On May 26th of 1941, during the meeting concerning the development of new weaponry, Adolf Hitler ordered both Dr.Porsche and Henschel to supply their designs for a heavy tank, which was to be ready in the summer of 1942. Krupp was in charge of supplying main armament and producing turrets for designs by both Henschel and Porsche. The project was known as the "Tigerprogram".
Henschel Tiger’s development was based on previous designs of VK 3001 (H) and VK 3601 (H), while Porsche Tiger’s development was based on previous design of VK 3001 (P) - Leopard. None of those vehicles entered production but they provided designers with valuable experience. The new 45-ton panzer was to be armed with a 88mm KwK L/56 mounted in a turret designed by Krupp. Development of Porsche’s Tiger was progressing much faster than that of Henschel since Porsche worked on an independent project for heavy tank since autumn of 1940. Henschel was not that advanced and utilized as many already available components from its previous projects to complete its VK 4501 design.
In order to speed up the development of VK 4501 (P), components of VK 3001 (P) were modified and used. The suspension was modified version of the suspension used in the VK 3001 (P) prototype. It was made up of six road-wheels and lacked return rollers. Tracks had 109 links per side and were 640mm wide with track surface contact of 4175mm (4.175m). Tiger (P) was powered by two (air-cooled) Porsche Typ 101/1 engines mounted in the rear part of the hull. Gasoline engines drove electrical generators, which drove two electric motors, which provided power to the tracks.Gasoline engines were produced with defects and were repaired but remained unreliable, while electric system used copper, which was a critical war material. Drive sprocket was in the rear instead of the standard location at the front. Electric transmission system was used similar to that of the VK 3001 (P). Overall gasoline-electric power/drive system with which many problems were encountered (such as engine fire) was utilized.
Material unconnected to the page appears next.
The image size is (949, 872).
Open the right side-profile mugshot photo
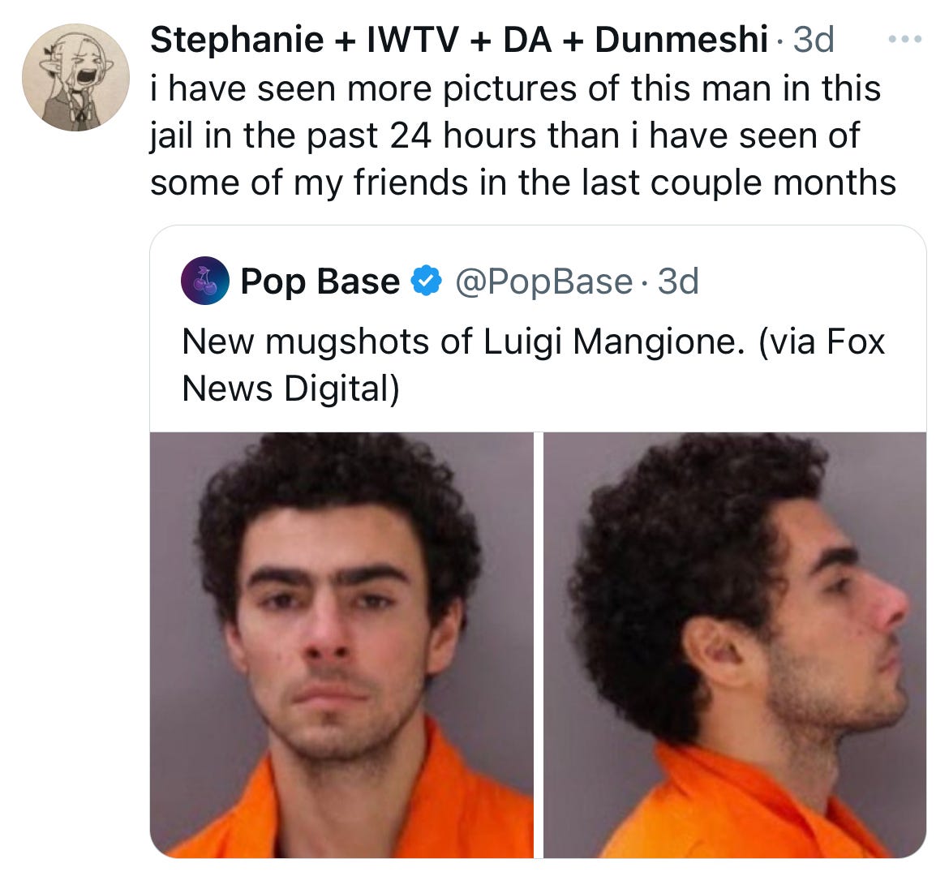coord(735,645)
Its power/weight distribution limited its cross-country performance and during trials, VK 4501 (P) prototype was often bogged down (especially in the soft ground) and had to be towed away by recovery vehicles.
Both, Henschel and Porsche’s prototypes arrived to a station near Rastenburg on April 19th of 1942 and then traveled 11km to Rastenburg, while constantly breaking down.On April 20th of 1942 at 11:00am, both Porsche and Henschel prototypes were presented to Adolf Hitler (on his birthday) in Wolfschanze (Rastenburg), East Prussia. Tests were scheduled for July and preliminary tests proved that the Tiger (P)’s design was far from being perfect and modifications were made, but none of the technical problems were fully solved from the lack time. Both VK 4501 (P) and VK 4501 (H) were armed with powerful 88mm KwK 36 L/56 gun, developed from 88mm Flak 36 L/56 gun. Originally, Krupp designed and produced the turret for Porsche’s VK 4501, but then it was modified and used by Henschel’s VK 4501. The first eight turrets produced had lower sides and a flat roof with raised centre section to allow the gun to be depressed through larger arc.
Tiger (P) had its turret mounted forward, what also made the operating in enclosed areas dangerous. In July of 1942, both prototypes were put to the extensive tests at the tank school in Berka, Germany. During the tests, Porsche’s VK 4501 (P) was a failure, while Henschel’s VK 4501 (H) was a great success. Main failure of Porsche’s design laid in its advanced power and drive system, which was prone to breakdowns and required continuous maintenance. Also Tiger (P) was longer than its competitor, what made it less maneuverable. Porsche also provided possibility to arm Tiger (P) in future with 150mm KwK L/37or 100mm L/70 gun, but it was never realized. There were also plans to utilize 88mm L/100 gun but they were also never realized.
Henschel wins the contract
In July of 1942, Henschel Tiger - VK 4501 (H) was approved and went into production. Only five Tiger (P) were fully completed in July of 1942 by Nibelungenwerke with armored parts supplied by Krupp, before the production was stopped in August of 1942 (chassis number 150001-150010). Even before the rejection of Tiger(P)’s design, production began on 90 pre-production VK4501 (P) chassis and continued into early September of 1942. It was decided to equip two sPzAbts (including sPzAbt 501) destined for North Africa with Tiger(P)s. This decision was made simply because of the stage of development and the fact that Tiger (P)’s engines were air-cooled. Once again unresolved problem of technical unreliability led to the cancellation of the production.
Variants and derivates
Only five fully completed Porsche Tigers were issued for training and testing purposes to the facility in Dollersheim, Austria. From August to September of 1943, three of those were converted into recovery vehicles designated - Bergepanzer Tiger (P). On September 22nd of 1942, it was decided to convert 90 of the existing chassis into Ferdinand / Elephant, heavy assault gun and tank destroyers. Based on the experiences of Stalingrad street fighting, on November 22nd of 1942, Hitler approved the production of a single Rammtiger - barricade and obstacle destroyer. Porsche completed the planning stage by December 7th of 1942 and on January 5th of 1943, Adolf Hitler decided that three VK4501(P) chassis are to be modified and converted to Rammtiger / Raumpanzer Tiger (P). This lightly armed (with MG) vehicle was to be a standard VK4501 (P)’s hull mounted with streamlined upper superstructure and front mounted plow (ploughshare). The streamlined shape of the superstructure would allow the rubble to slide off the vehicle. In May of 1943, three superstructures were completed and three Rammtigers were ready in August of 1943. Their fate is unknown after August of 1943, but it is unlikely that they saw any combat and probably remained at Nibelungenwerke. Other sources state that only 1:10 and / or 1:15 scale model was made when the entire concept was rejected and three chassis were used as previously planned.
Historical Accuracy Errata
One of the Tiger (P)'s historical armaments, the 8,8 cm Flak 41 L/74, is missing.
- The 8,8 cm Kw.K. 43 L/71 was intended for the Tiger II, not Tiger (P).